● What you should do
Render the material from the line containing "Task: Click the vertical scrollbar thumb" through the end of the material as a numbered list, skipping blank lines and leaving out the pictures.

● Task inputs
==================================================
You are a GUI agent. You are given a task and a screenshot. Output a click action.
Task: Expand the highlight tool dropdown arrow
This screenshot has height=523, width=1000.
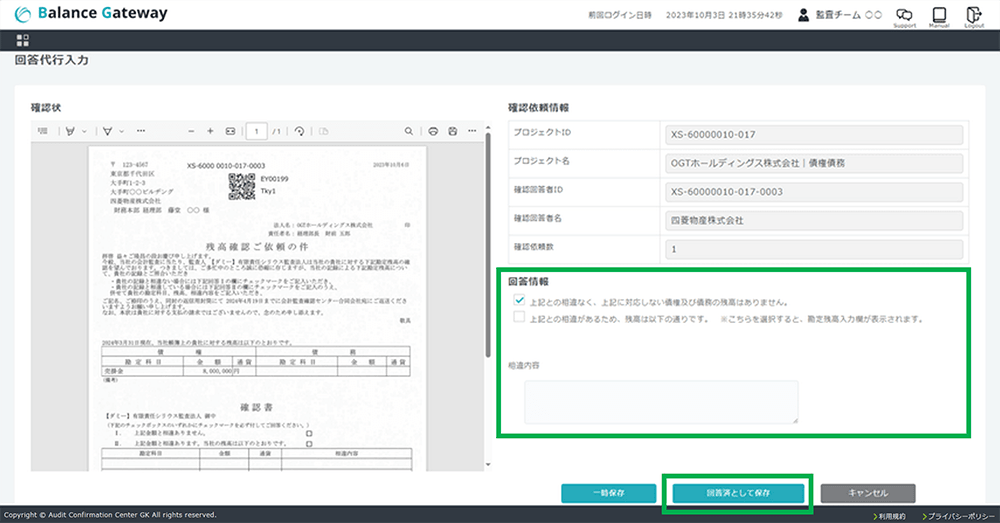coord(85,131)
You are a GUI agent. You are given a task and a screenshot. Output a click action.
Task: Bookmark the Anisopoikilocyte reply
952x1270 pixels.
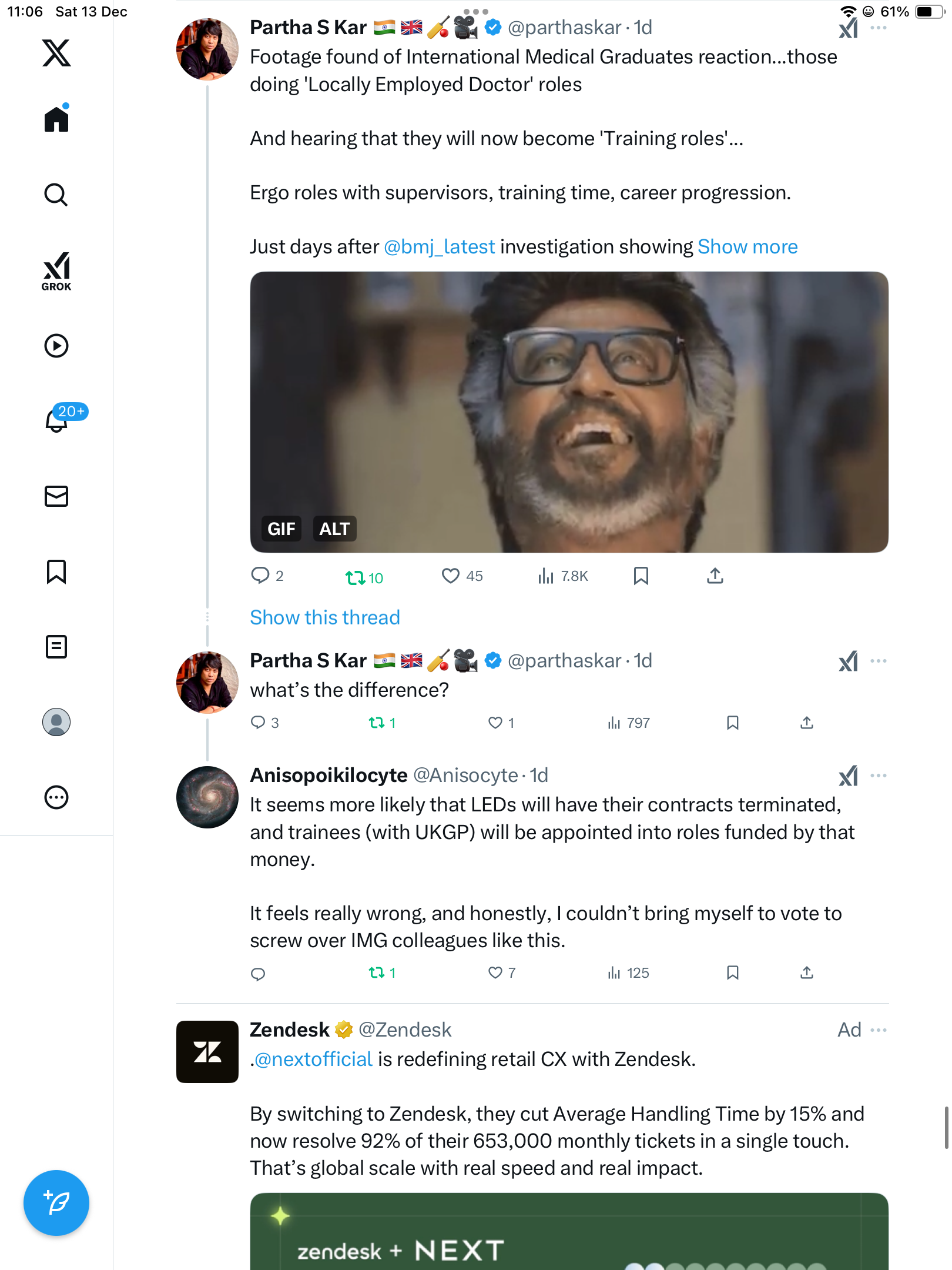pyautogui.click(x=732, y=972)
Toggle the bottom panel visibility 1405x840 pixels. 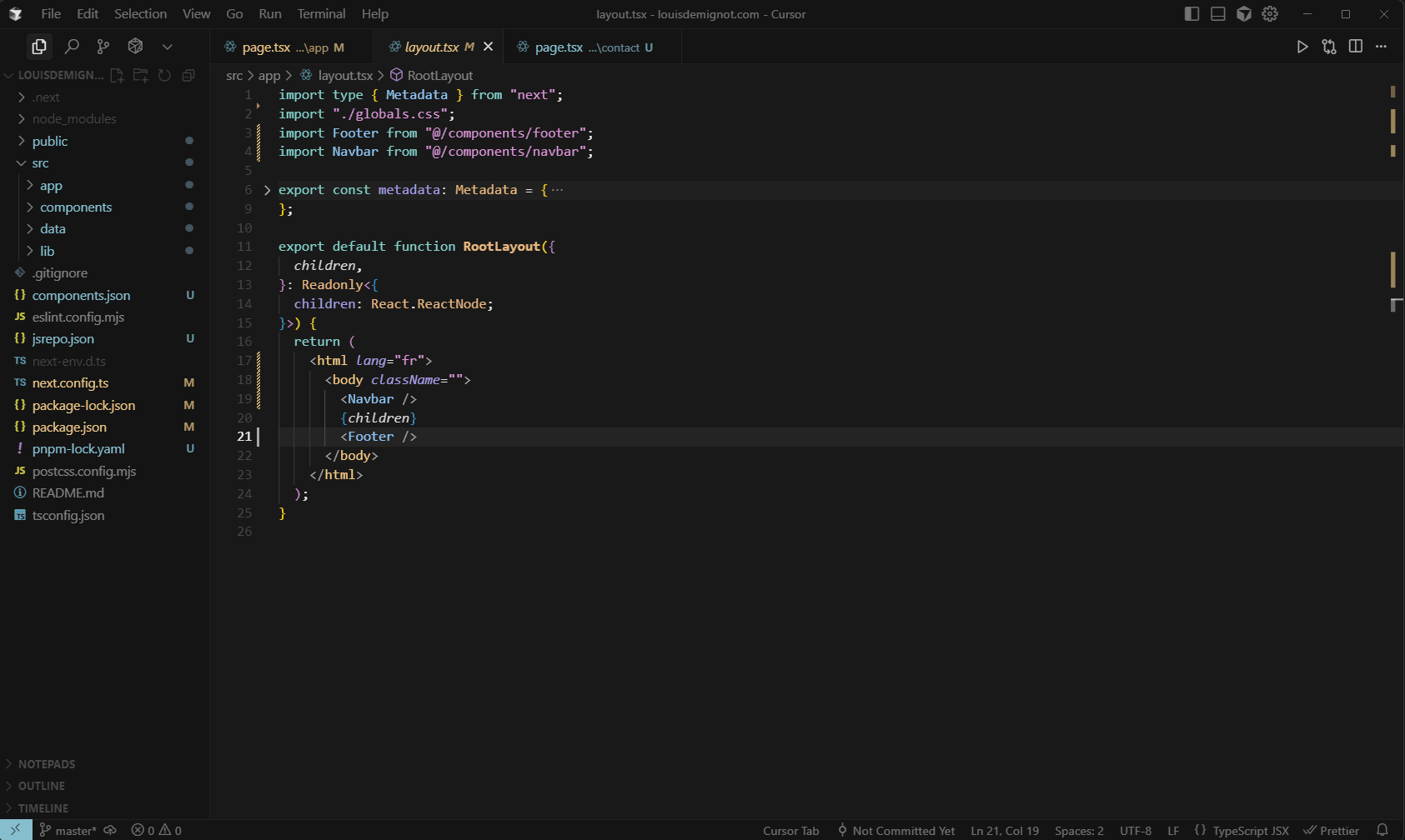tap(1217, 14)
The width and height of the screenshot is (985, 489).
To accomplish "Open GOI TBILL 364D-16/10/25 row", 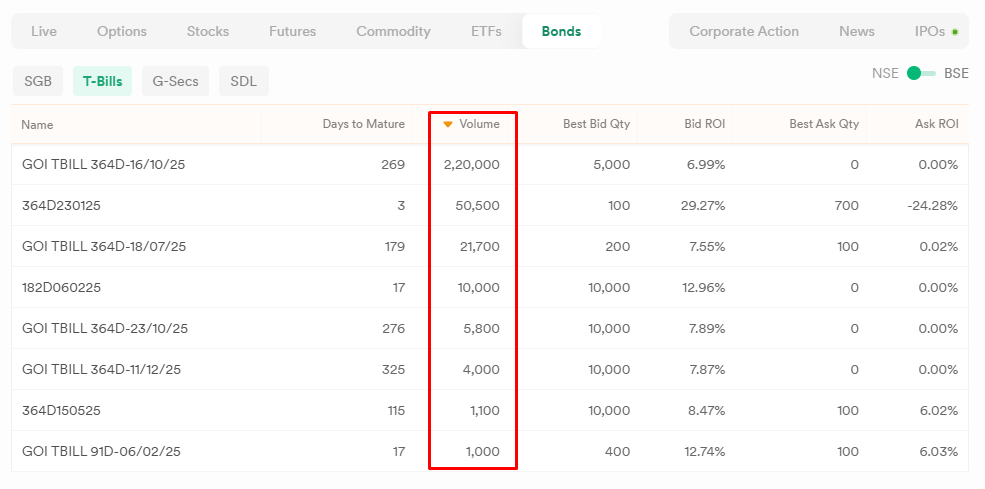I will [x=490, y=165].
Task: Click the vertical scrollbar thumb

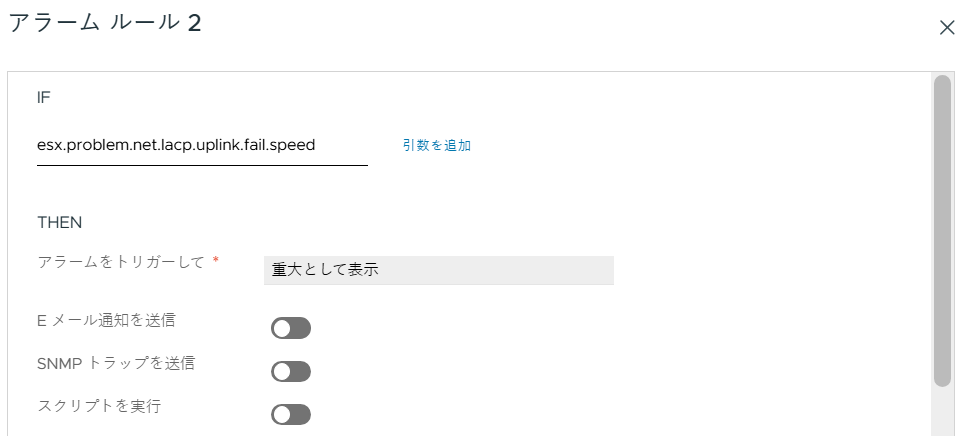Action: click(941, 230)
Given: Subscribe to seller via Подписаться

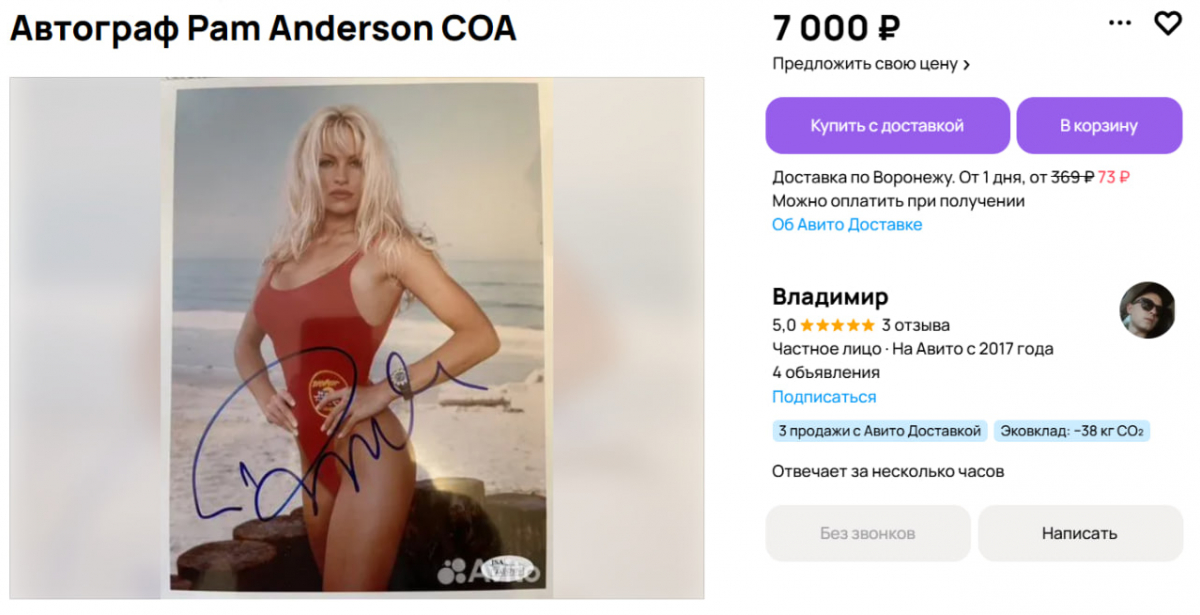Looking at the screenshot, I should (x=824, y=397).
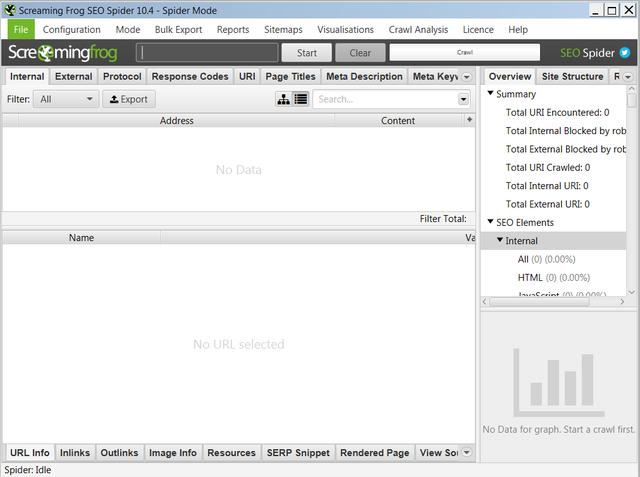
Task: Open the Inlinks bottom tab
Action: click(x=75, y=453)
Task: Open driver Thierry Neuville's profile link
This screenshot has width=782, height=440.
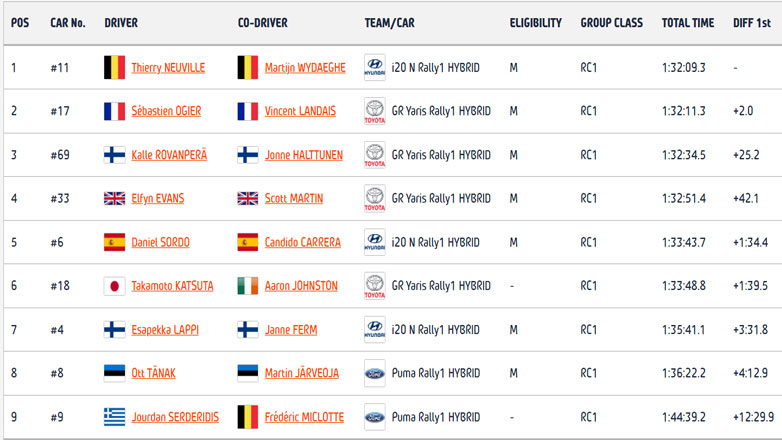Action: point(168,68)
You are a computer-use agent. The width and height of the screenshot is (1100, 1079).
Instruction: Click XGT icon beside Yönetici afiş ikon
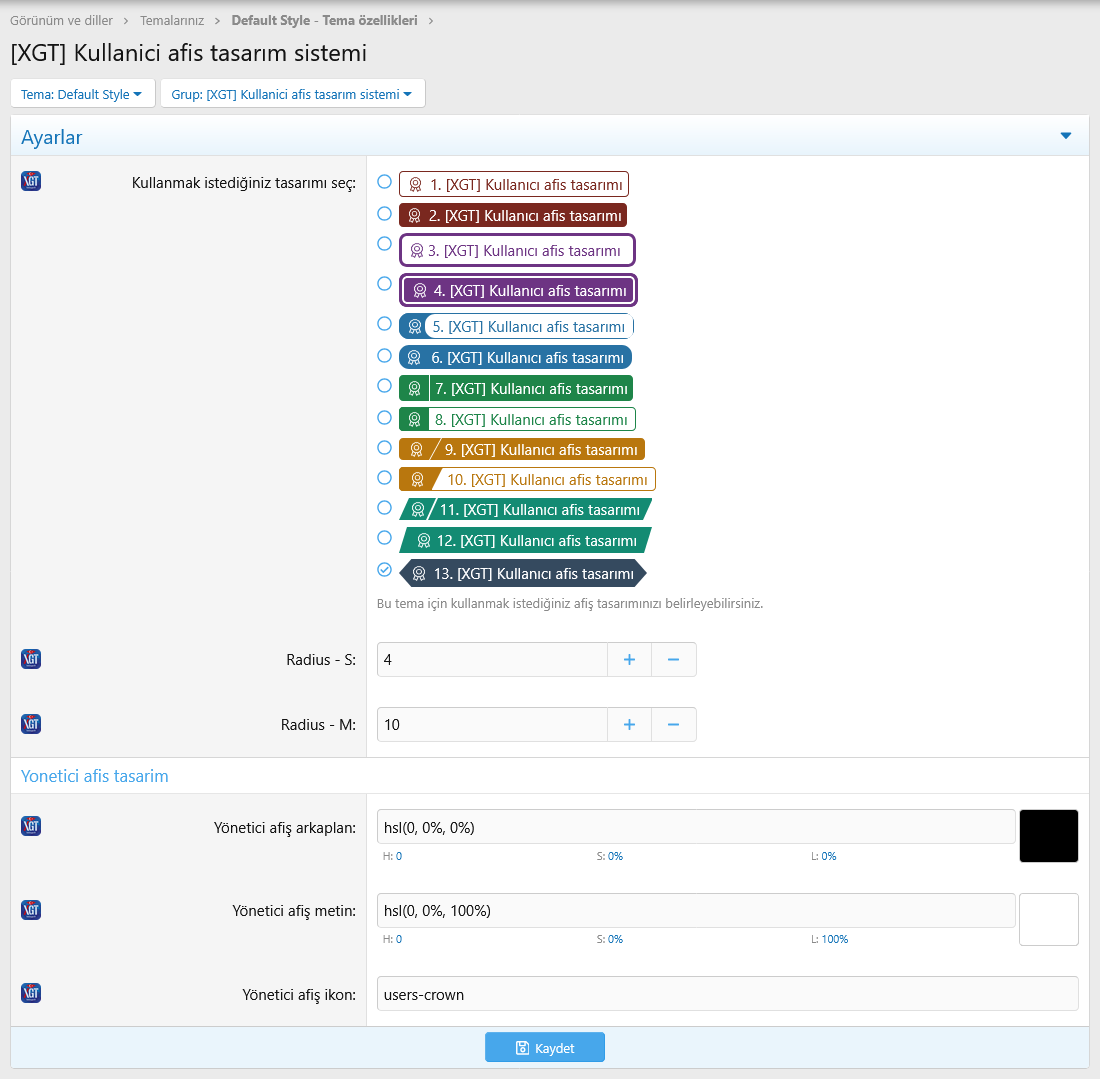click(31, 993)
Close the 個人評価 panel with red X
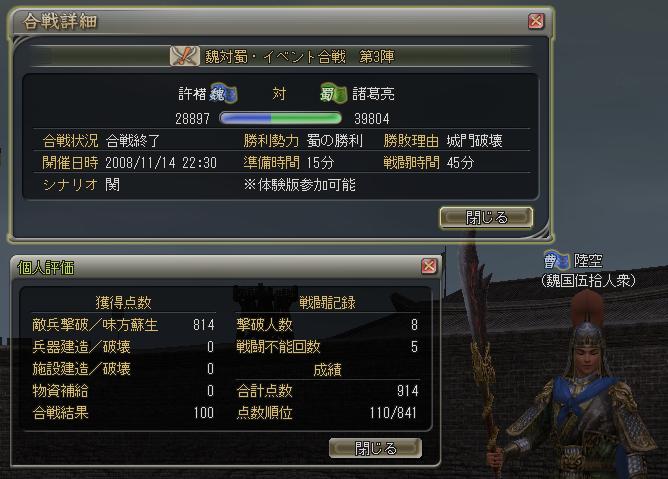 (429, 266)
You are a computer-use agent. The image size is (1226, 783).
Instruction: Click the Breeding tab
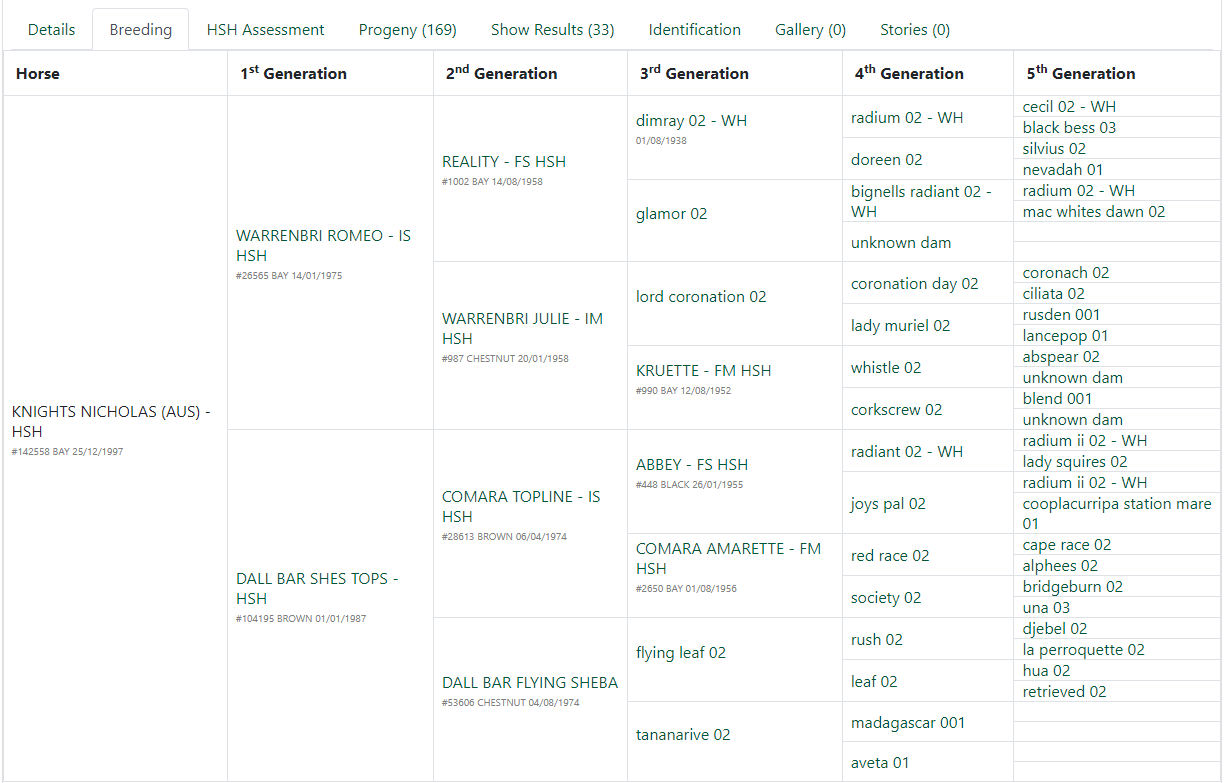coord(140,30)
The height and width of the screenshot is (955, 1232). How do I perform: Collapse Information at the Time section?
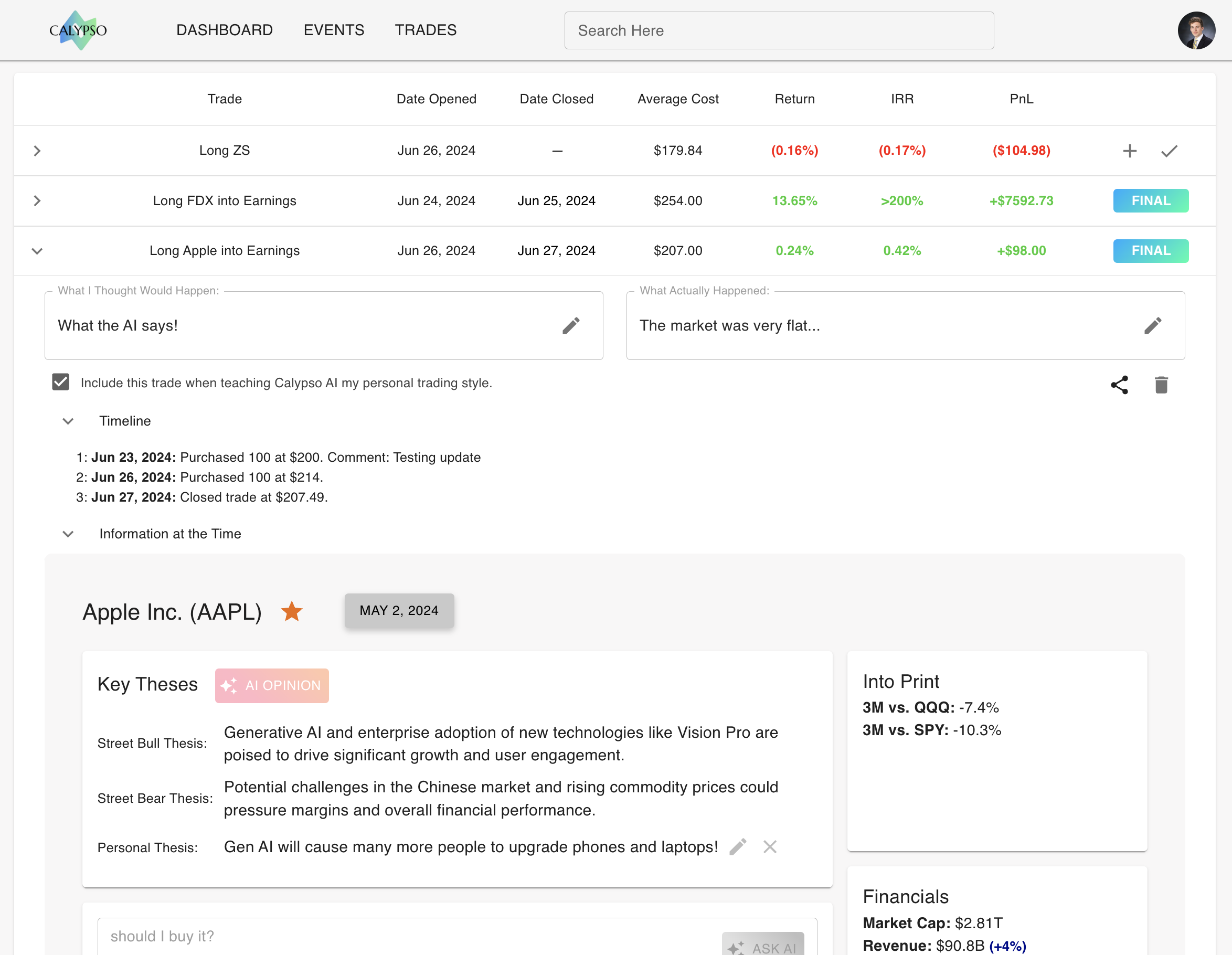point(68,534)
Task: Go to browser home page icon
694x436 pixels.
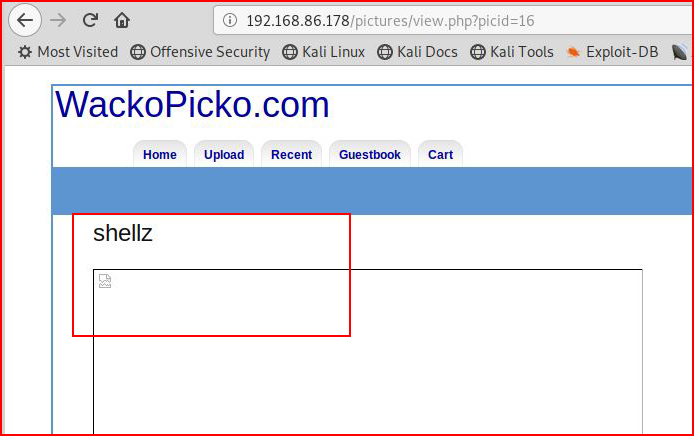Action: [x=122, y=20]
==================================================
● Completed task
1. Task: Click the vertical scrollbar thumb
2. Action: click(941, 230)
3. Given: Subscribe to seller via Подписаться
4. Looking at the screenshot, I should (x=824, y=397).
5. Task: Open the Inlinks bottom tab
6. Action: click(x=75, y=453)
7. Task: Open driver Thierry Neuville's profile link
8. This screenshot has width=782, height=440.
9. Action: point(168,68)
10. You are a computer-use agent. The width and height of the screenshot is (1100, 1079).
11. Instruction: Click XGT icon beside Yönetici afiş ikon
12. click(31, 993)
13. Close the 個人評価 panel with red X
14.  (429, 266)
15. You are a computer-use agent. The image size is (1226, 783).
16. Instruction: Click the Breeding tab
17. coord(140,30)
18. The height and width of the screenshot is (955, 1232). How do I perform: Collapse Information at the Time section?
19. point(68,534)
20. Task: Go to browser home page icon
21. 694x436 pixels.
22. Action: [x=122, y=20]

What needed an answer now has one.